Peter Brimble, the deputy country director of ADB Myanmar, talks about the bank’s report in an exclusive Mizzima interview:
Mizzima: What are the bank’s budget projections for 2016-17 compared to fiscal year 2015?
Brimble: We feel optimistic. Last year, there were clearly challenges due to the flooding, the election cycle and political issues. The economic growth in 2015 was only 7.2 percent, which is quite low for Myanmar. The China slowdown had some impact. We’re looking forward to an agriculture sector recovery and a positive political transition. The economy growth in 2016 should come in around 8.4 percent.
M: How does Myanmar’s economy look in regards to China, India and the ASEAN countries?
Brimble: We looked at the countries around Myanmar. China is facing an economic slowdown, and it will have some negative impact on growth in Myanmar but when we look at India and ASEAN, we see both of those regions performing quite strongly in 2016-2017. Myanmar will benefit if it can strengthen linkages with neighboring regions, especially Thailand, and the other ASEAN economies, and India. My guess is that it will continue to integrate with China, but not with the high expectations of the past.
M: Infrastructure sectors such as electricity, human resources and transportation connectivity are major challenges for the private sector. How should the government approach the needed upgrades?
Brimble: Clearly, the demand for improved infrastructure in Myanmar is very high. We estimate that between now and 2030 about $120 billion is needed. This can only partly be financed by development partners such as the World Bank and various government funds, so Myanmar will need to identify private sources to finance some of the projects. It will be challenged to develop a business climate that is open and transparent and that can attract foreign investors to come in and help build power plants or toll-roads or ports, and other things like that, and then it must free-up government funding for education and other social sector expenditures.
M: Your report also looks at Myanmar’s macroeconomic challenges.
Brimble: The issue is clearly to maintain fiscal stability to ensure the deficit is reasonable, less than 5 percent to begin, and to take a more proactive role in inflation management. It will require strengthening the autonomy and the tools available to the central bank of Myanmar and to carefully build up international reserves to create a buffer in case of external shocks. We mentioned explicitly the importance of allowing the exchange rate to be flexible to enable the economy to be more responsive to international shocks and not to draw down international reserves too much. Myanmar has the standard challenges that any economy growing quickly would face.
M: Ethnic issues, which include ethnic armed conflict, create risks to macroeconomic prospects. What role will such issues play in economic development?
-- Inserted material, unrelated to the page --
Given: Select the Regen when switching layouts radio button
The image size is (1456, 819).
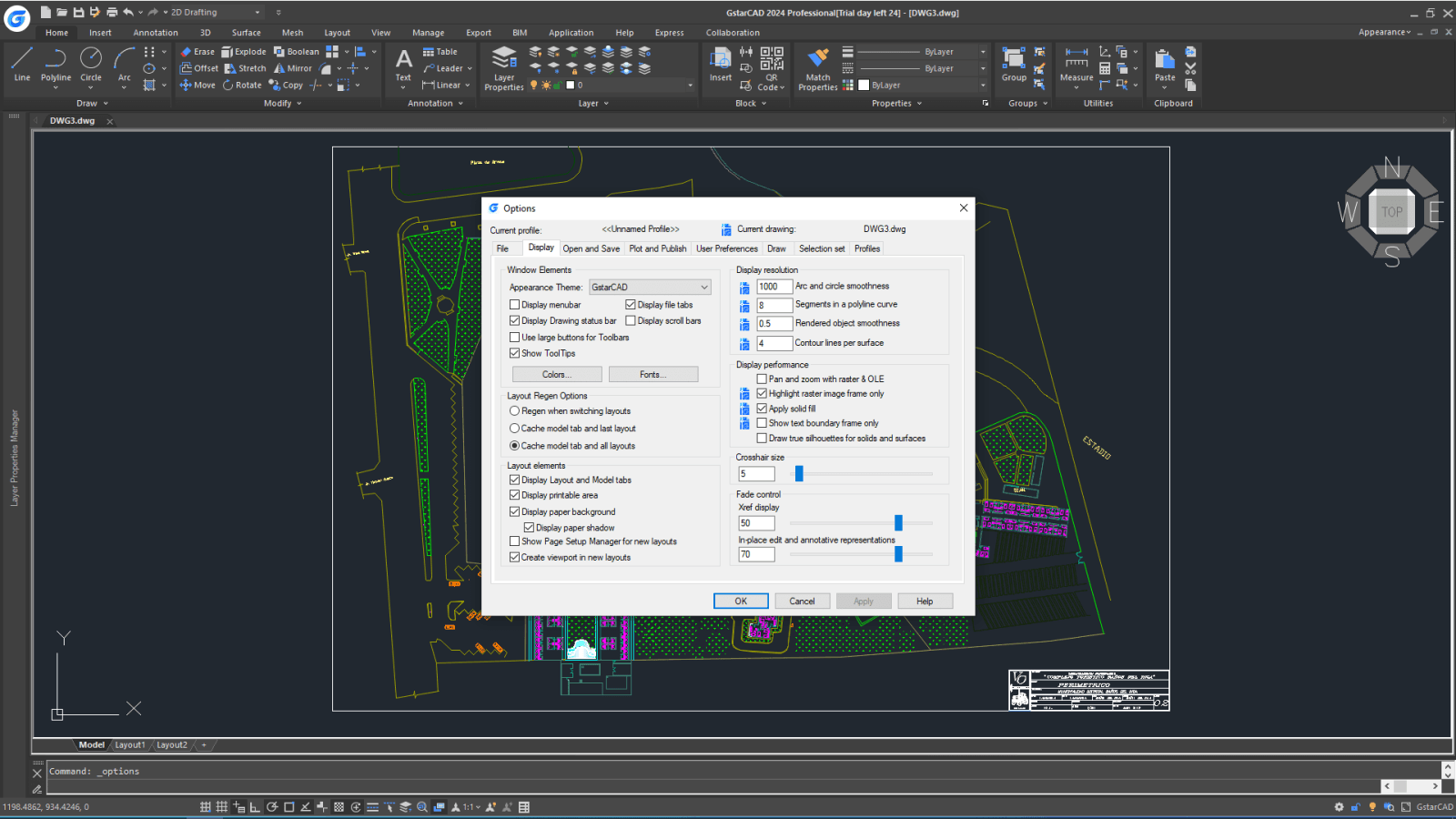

Brimble: For all investors,the stability of the country is clearly important. It’s a basic condition for foreign investors to come into the country.
M: Peace in ethnic areas are really fundamental to developing the social framework that will boost the overall economy in those areas, right?
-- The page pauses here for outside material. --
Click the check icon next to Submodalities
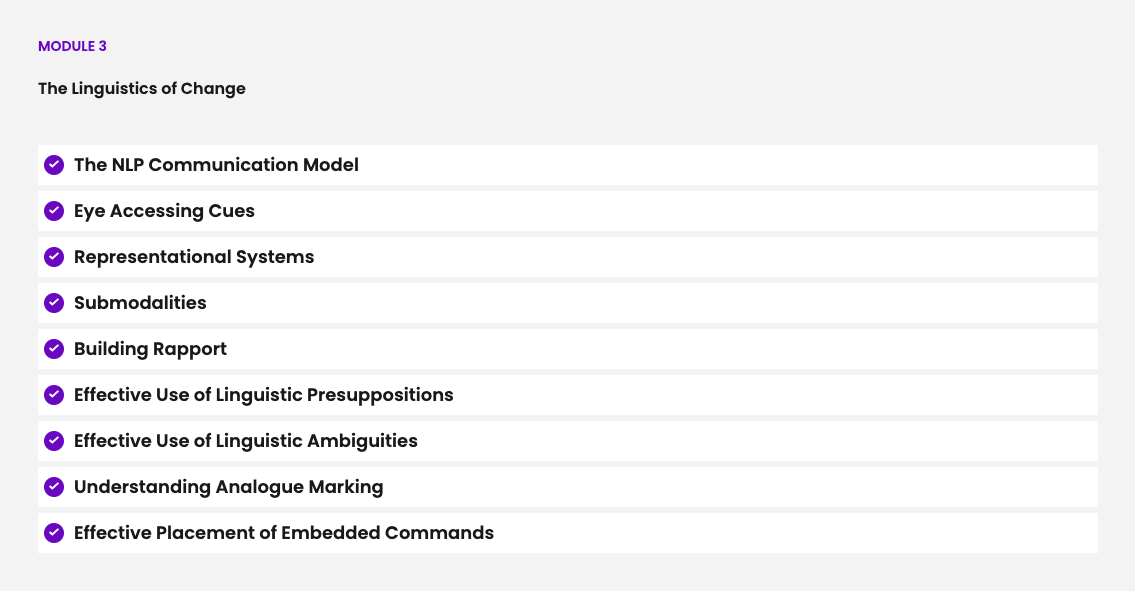Viewport: 1135px width, 591px height. [x=54, y=303]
Peter: This is the big agenda: to improve the legal and regulatory framework for foreign investment and the private sector. I mean corporate law is very important as a first step. And I think the country will need to focus on education and training. This is really critical.For foreign companies now operating in Myanmar this is a No.1 problem. The financial sector needs to develop to provide finance. I think private investments will come in to do these things and to provide services to the private sector. I think, as that happens, the foreign investment will lead to increased jobs, higher incomes and increased exports and so on, and this will assist the macroeconomic stability of Myanmar.
M: Inflation ticked up around 11 percent in 2015. What tools are available to fight inflation?
Brimble: I think development depends on economic growth, on inflationary pressure, but also on credit to the private sector, which has been growing very fast. The government does not have many tools to control inflation, such as interest policy to draw liquidity out of the market, to raise government revenue rather than issue money. I mean right now the government issues new money to cover the budget deficit.
M: How will the country’s external debt effect Myanmar’s economic growth?
B: I think the International Monetary Fund(IMF) has done a careful evaluation of Myanmar’s public debt and it concludes that 15 percent of GDP is quite sustainable. The Asian Development Bank, in fact, has been working with the Ministry of Finance to develop the public debt management unit and the public debt management law and these are now in place so we feel quite confident that there is not a serious public debt concern now.
The government needs to identify private sector sources of funding for some infrastructure improvement that does not affect the public debt. If the government borrows a lot from other countries, such as China or wherever, it might have some impact on the public debt situation.
M: How do you see the Myanmar economy growing in the near term?
Brimble: I would look forward to a growth rate of around 8 percent until 2030.